**Passage to read:**
What are you printing on?
I could do one but I'm in the UK, there should be a host of guys locally.


----------



## TMM (Nov 2, 2009)

PositiveDave said:


> It's embedded in the driver, pick a media and you get a choice of resolutions - photo gloss paper will be very high, you often have a choice of speed vs quality. Try a few settings, can't you see any banding on the print?


Ah! im with you now 
Here is the settings i curently have, i 
Appreciate the help.
Screen shots 1 and 2 below.
Do these look rite ?
1.








2.


----------



## INKSLINGER10 (Jul 8, 2009)

polyester material


----------



## TMM (Nov 2, 2009)

Update.
I have eventually got some half decent results, however the main issue im having at the moment is the finnished print is comming out darker that it should be.
Has anyone got any ideas on why this could be happening?


----------



## TMM (Nov 2, 2009)

Update.
I have the printer profiles all set up, the print is comming out black onto the paper, the problem occurs when i takle the mug from the press the black is still comming out brown, really looking for some more advice on this please. 
Im still using the Epson D88 with the rotech inks and ciss system.
Heads are all clean as print outs are good.
mug press machine im using is the MP4105
The settings on the mug press are,
Temps i have tryed are 160 to 200 C 
Times i have tryed are 120 to 180 seconds
This brown for black has really got me baffled now.

**Work instructions:**
1. Which mug press machine does TMM report using in the mug-printing thread above?
2. Reproduce the portion of the mug-printing thread above that begins at the words "Has anyone got" and stops after the words "outs are good.".
3. Resume the mug-printing thread above, picking up from the point at which it stops.

**Source material:**
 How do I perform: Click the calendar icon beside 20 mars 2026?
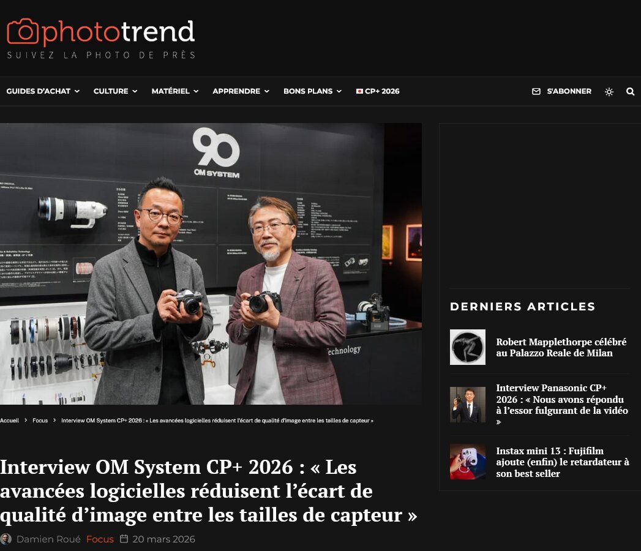point(124,539)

**Results for each task:**
1. The MP4105.

2.
Has anyone got any ideas on why this could be happening?


----------



## TMM (Nov 2, 2009)

Update.
I have the printer profiles all set up, the print is comming out black onto the paper, the problem occurs when i takle the mug from the press the black is still comming out brown, really looking for some more advice on this please. 
Im still using the Epson D88 with the rotech inks and ciss system.
Heads are all clean as print outs are good.

3.
----------



## uncletee (Feb 25, 2007)

try changing your paper settings on your printer, glossy photo, plain paper, etc sometimes there are simple fixes, you just have to experiment. good luck uncletee


----------



## baddjun1 (Aug 5, 2009)

TMM, Both the printer and the application can't control color management at the same time. Disable it in the print setup dialog box and use the icc profile provided by the ink supplier in the application print dialog box.


----------



## Paul Hirst (Dec 15, 2009)

Hi TMM

If you did not get sorted with the profiles if you go here HowToSublimate.com - Your Complete Guide to Digital Sublimation there are instructions on how to install profiles for your printer and for your software.

Profiles will help no end in getting you more accuate colours.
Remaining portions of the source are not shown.